START GIVEN INFORMATION
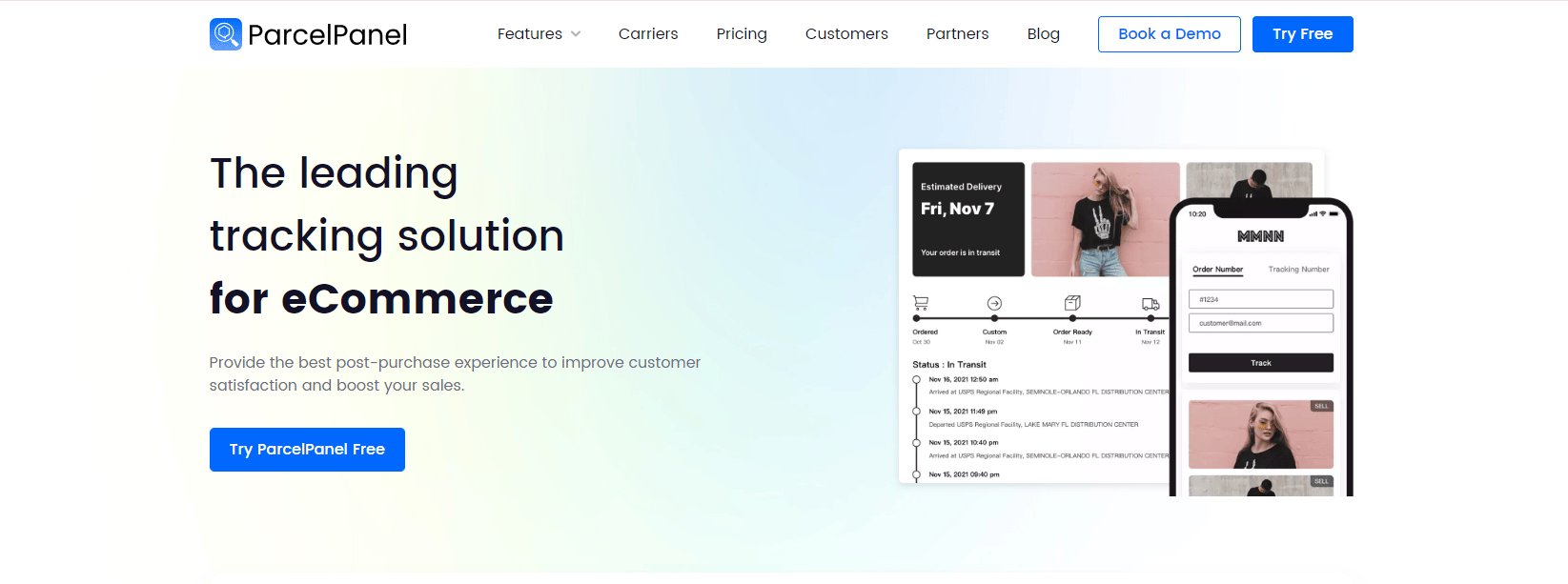The image size is (1568, 584).
Task: Click the ParcelPanel logo icon
Action: click(x=226, y=34)
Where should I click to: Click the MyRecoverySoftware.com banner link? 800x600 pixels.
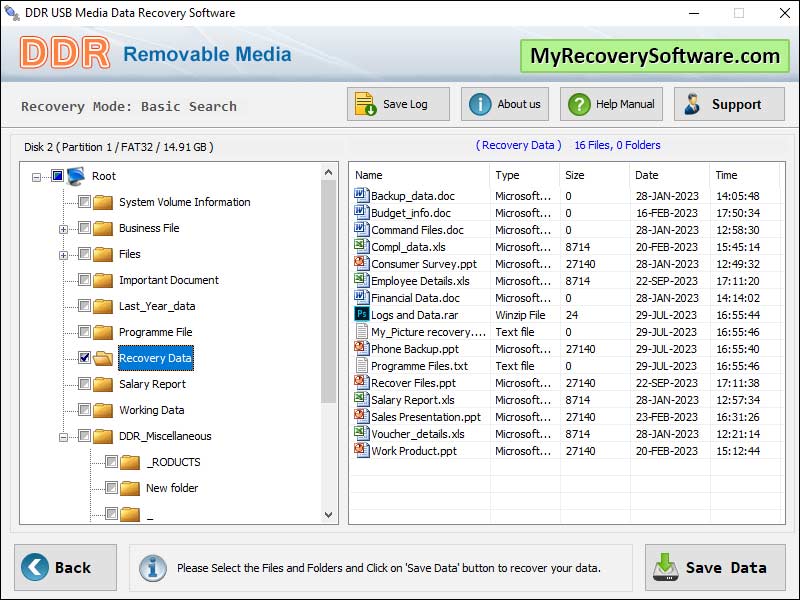coord(655,57)
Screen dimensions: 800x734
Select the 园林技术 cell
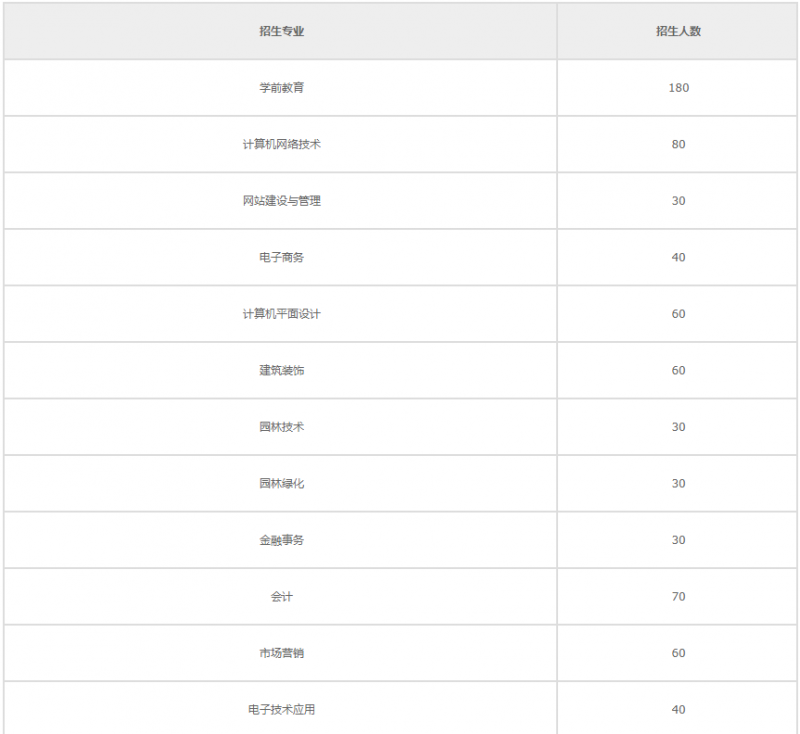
END GIVEN INFORMATION
INSTRUCTIONS FOR THE TASK – The answer should consist only of the lines from the one with "Where should I" through the last line of the material above, copied exactly, with no pictures.

REPLY –
Where should I click to: Click the MyRecoverySoftware.com banner link? 800x600 pixels.
coord(655,57)
Screen dimensions: 800x734
Select the 园林技术 cell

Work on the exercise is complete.